**WHAT YOU SHOULD DO:** Please copy out all of the following material word for word, line by line, without changing anything.

>> BEGIN

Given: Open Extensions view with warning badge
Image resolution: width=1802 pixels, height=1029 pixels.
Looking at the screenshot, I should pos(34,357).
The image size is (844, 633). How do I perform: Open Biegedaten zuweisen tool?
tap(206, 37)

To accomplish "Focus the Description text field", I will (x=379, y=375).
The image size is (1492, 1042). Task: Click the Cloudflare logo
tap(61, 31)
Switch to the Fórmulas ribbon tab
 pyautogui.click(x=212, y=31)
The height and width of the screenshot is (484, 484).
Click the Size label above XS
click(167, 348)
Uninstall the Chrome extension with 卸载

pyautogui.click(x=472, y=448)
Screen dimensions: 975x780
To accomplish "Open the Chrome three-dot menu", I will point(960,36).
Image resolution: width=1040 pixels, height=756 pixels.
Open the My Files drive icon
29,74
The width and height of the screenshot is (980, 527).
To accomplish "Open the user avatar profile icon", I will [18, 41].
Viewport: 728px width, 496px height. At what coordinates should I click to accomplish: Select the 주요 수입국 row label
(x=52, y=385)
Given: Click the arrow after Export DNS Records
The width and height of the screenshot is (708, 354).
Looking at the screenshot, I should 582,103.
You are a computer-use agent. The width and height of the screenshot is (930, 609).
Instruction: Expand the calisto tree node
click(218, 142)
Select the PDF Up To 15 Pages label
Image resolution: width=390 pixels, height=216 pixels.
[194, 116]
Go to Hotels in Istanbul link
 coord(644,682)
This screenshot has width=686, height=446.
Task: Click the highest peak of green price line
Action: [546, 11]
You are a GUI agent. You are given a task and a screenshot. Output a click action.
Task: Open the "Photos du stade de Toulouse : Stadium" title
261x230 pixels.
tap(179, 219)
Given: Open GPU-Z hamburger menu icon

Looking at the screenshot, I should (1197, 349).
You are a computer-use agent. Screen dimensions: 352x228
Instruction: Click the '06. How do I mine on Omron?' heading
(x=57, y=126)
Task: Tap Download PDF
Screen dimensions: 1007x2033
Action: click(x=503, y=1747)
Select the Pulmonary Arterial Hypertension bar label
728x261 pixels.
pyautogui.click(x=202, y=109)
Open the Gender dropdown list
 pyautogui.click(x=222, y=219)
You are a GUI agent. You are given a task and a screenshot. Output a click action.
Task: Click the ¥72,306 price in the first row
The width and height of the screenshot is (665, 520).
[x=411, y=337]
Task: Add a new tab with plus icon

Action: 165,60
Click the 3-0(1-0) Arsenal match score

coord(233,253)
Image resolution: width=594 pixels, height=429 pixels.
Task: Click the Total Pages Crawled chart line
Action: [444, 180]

>> END

**PROBLEM SOLUTION:**
Given: Open Extensions view with warning badge
Image resolution: width=1802 pixels, height=1029 pixels.
Looking at the screenshot, I should pos(34,357).
The image size is (844, 633). How do I perform: Open Biegedaten zuweisen tool?
tap(206, 37)

To accomplish "Focus the Description text field", I will (x=379, y=375).
The image size is (1492, 1042). Task: Click the Cloudflare logo
tap(61, 31)
Switch to the Fórmulas ribbon tab
 pyautogui.click(x=212, y=31)
The height and width of the screenshot is (484, 484).
Click the Size label above XS
click(167, 348)
Uninstall the Chrome extension with 卸载

pyautogui.click(x=472, y=448)
Screen dimensions: 975x780
To accomplish "Open the Chrome three-dot menu", I will point(960,36).
Image resolution: width=1040 pixels, height=756 pixels.
Open the My Files drive icon
29,74
The width and height of the screenshot is (980, 527).
To accomplish "Open the user avatar profile icon", I will [18, 41].
Viewport: 728px width, 496px height. At what coordinates should I click to accomplish: Select the 주요 수입국 row label
(x=52, y=385)
Given: Click the arrow after Export DNS Records
The width and height of the screenshot is (708, 354).
Looking at the screenshot, I should 582,103.
You are a computer-use agent. The width and height of the screenshot is (930, 609).
Instruction: Expand the calisto tree node
click(218, 142)
Select the PDF Up To 15 Pages label
Image resolution: width=390 pixels, height=216 pixels.
[194, 116]
Go to Hotels in Istanbul link
 coord(644,682)
This screenshot has width=686, height=446.
Task: Click the highest peak of green price line
Action: [546, 11]
You are a GUI agent. You are given a task and a screenshot. Output a click action.
Task: Open the "Photos du stade de Toulouse : Stadium" title
261x230 pixels.
tap(179, 219)
Given: Open GPU-Z hamburger menu icon

Looking at the screenshot, I should (1197, 349).
You are a computer-use agent. Screen dimensions: 352x228
Instruction: Click the '06. How do I mine on Omron?' heading
(x=57, y=126)
Task: Tap Download PDF
Screen dimensions: 1007x2033
Action: click(x=503, y=1747)
Select the Pulmonary Arterial Hypertension bar label
728x261 pixels.
pyautogui.click(x=202, y=109)
Open the Gender dropdown list
 pyautogui.click(x=222, y=219)
You are a GUI agent. You are given a task and a screenshot. Output a click action.
Task: Click the ¥72,306 price in the first row
The width and height of the screenshot is (665, 520).
[x=411, y=337]
Task: Add a new tab with plus icon

Action: 165,60
Click the 3-0(1-0) Arsenal match score

coord(233,253)
Image resolution: width=594 pixels, height=429 pixels.
Task: Click the Total Pages Crawled chart line
Action: [444, 180]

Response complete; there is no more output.